Wednesday, August 09, 2006

Good governance may help local firms in getting IFC financing

By FIL C. SIONIL

Domestic firms with good corporate governance will have better chances of accessing cheaper cost of funds to for its capital outlay and other expansion program.

"Many companies in the Philippines are realizing that it pays to promote good corporate governance to gain better access to capital and draw investment premiums," said Vipul Bhagat, IFC country manager for the Philippines and Thailand.

He explained that good governance leads to more transparency in the firm’s operations, which, in turn, will be reflected in its balance sheet/financial statements.

Visiting Washington-based IFC Corporate Governance Unit Head Mike Lubrano pitched that borrowing will not only come cheap but more importantly, foreign investors will be captivated by firms strictly adhering to corporate governance.

Lubrano pointed out it is not only about the risk management but also the checks and balances required in the paradigm.

It is stressed that a firm that is well-governed is one that is accountable and transparent to its shareholders and other stakeholders such as employees, creditors, customers and society, at large.

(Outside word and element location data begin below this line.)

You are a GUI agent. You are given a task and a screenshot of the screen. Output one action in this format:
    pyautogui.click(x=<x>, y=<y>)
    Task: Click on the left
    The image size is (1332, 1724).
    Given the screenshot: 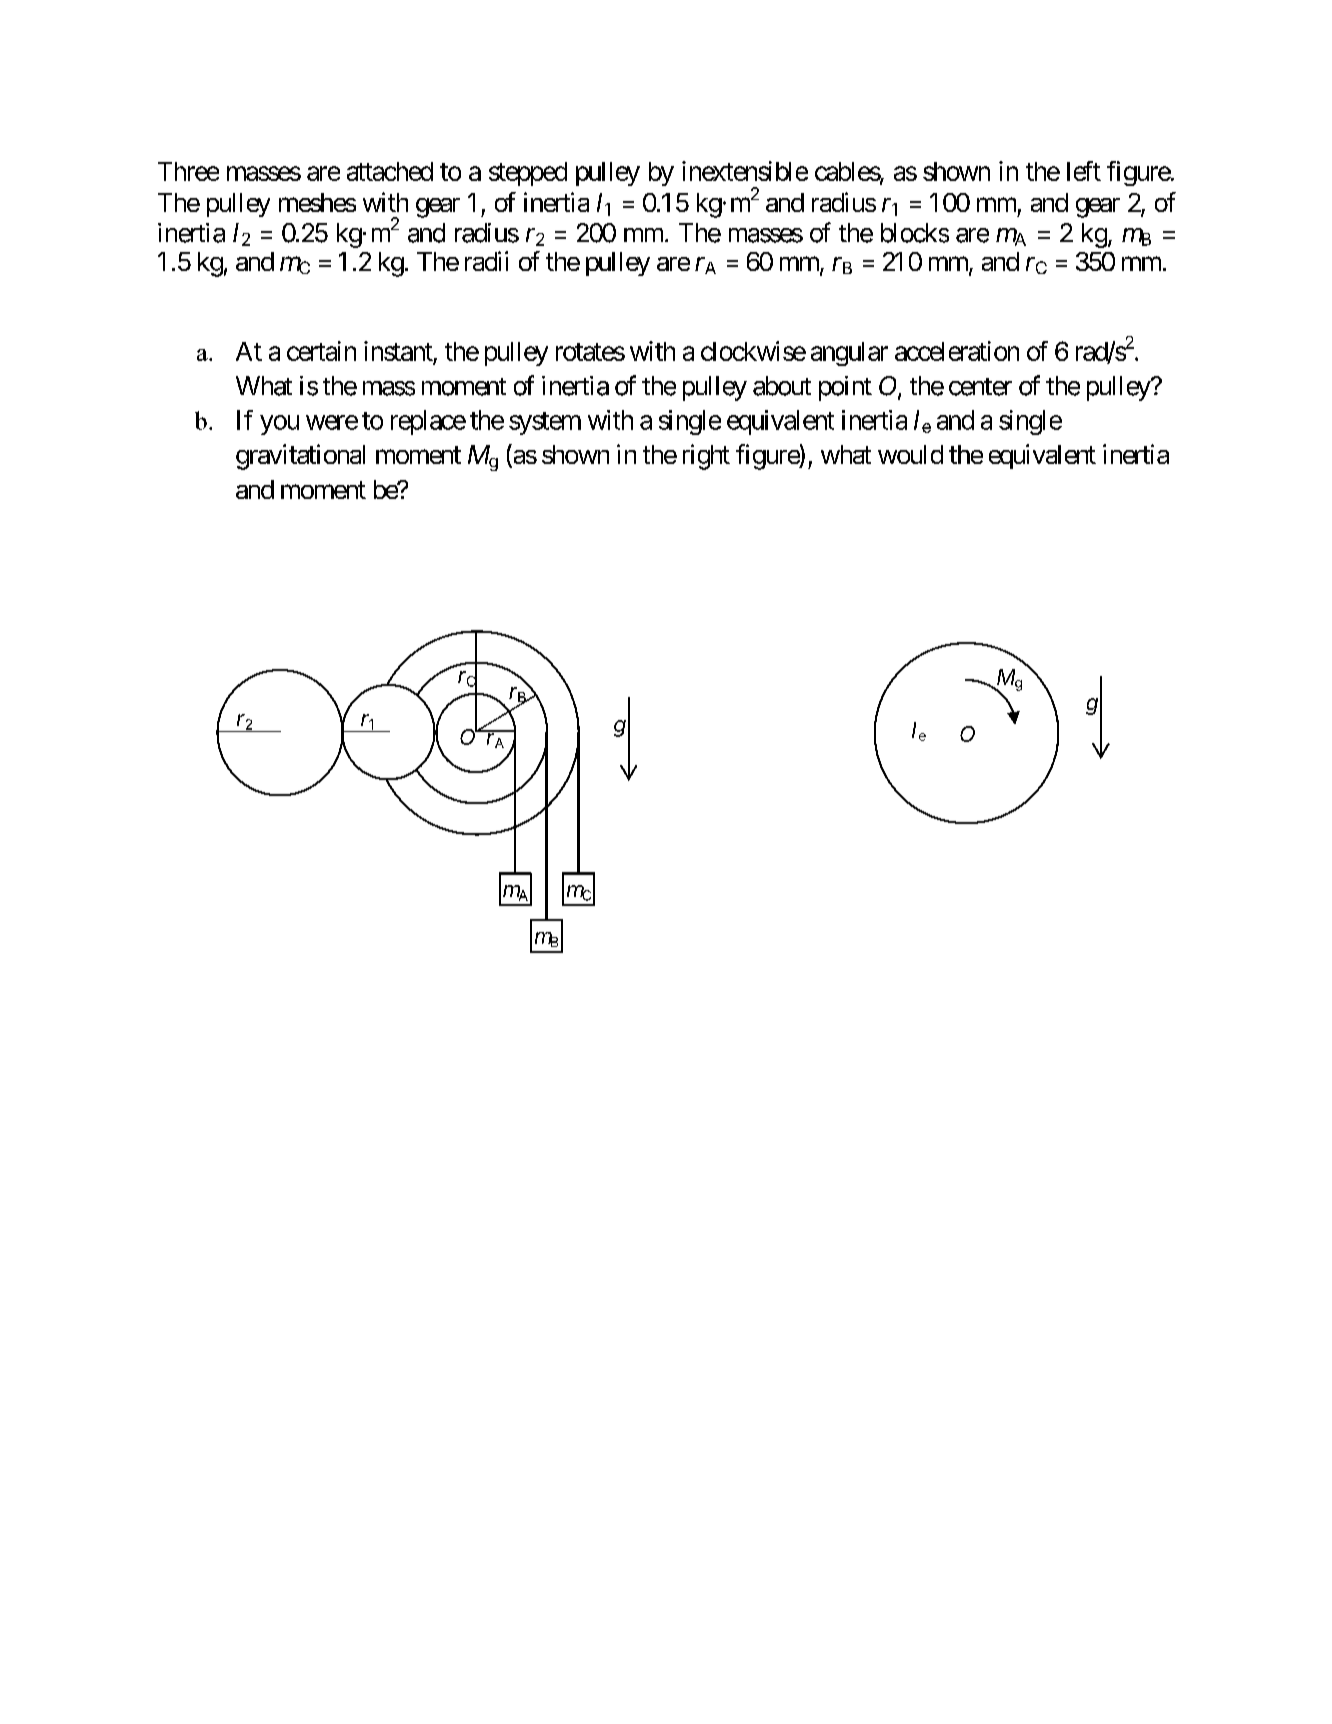 What is the action you would take?
    pyautogui.click(x=1084, y=171)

"Good corporate governance won’t just keep companies out of trouble. A commitment to good corporate governance makes a company more attractive to lenders and investors and more profitable," Lubrano said.

According to Bhagat, Philippine companies with better corporate governance practices will gain better access to capital and partners. "Improved practices helped companies become more competitive in local and global markets."

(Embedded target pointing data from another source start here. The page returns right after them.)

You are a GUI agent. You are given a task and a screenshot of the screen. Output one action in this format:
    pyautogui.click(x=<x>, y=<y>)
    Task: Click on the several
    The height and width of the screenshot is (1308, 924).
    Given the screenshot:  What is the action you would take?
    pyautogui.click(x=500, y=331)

To further prove the hypothesis, Bhagat cited Banco de Oro Universal Bank (BDO) and Bank of the Philippine Islands (BPI) as two locally-incorporated-listed banks known to have strict compliance to good governance.

"BPI and BDO are listed banks with probably the strongest corporate governance," which is reflected by its increasing trading multipliers, Bhagat said.

Relative to this, Bhagat said IFC, the investmentarm of the World Bank, is looking to encourage banks to work with their forward looking small and medium enterprises clients to adopt practices in corporate governance appropriate to their level of development.

IFC believed that corporate governance is relevant, especially for firms, reaching a point in their development that requires capital from local and global sources. These include family-owned companies in transition and firms seeking to conduct initial public offerings.

Corporate governance, along with environmental and social sustainability, is one of the pillars of IFC’s efforts to promote longterm growth.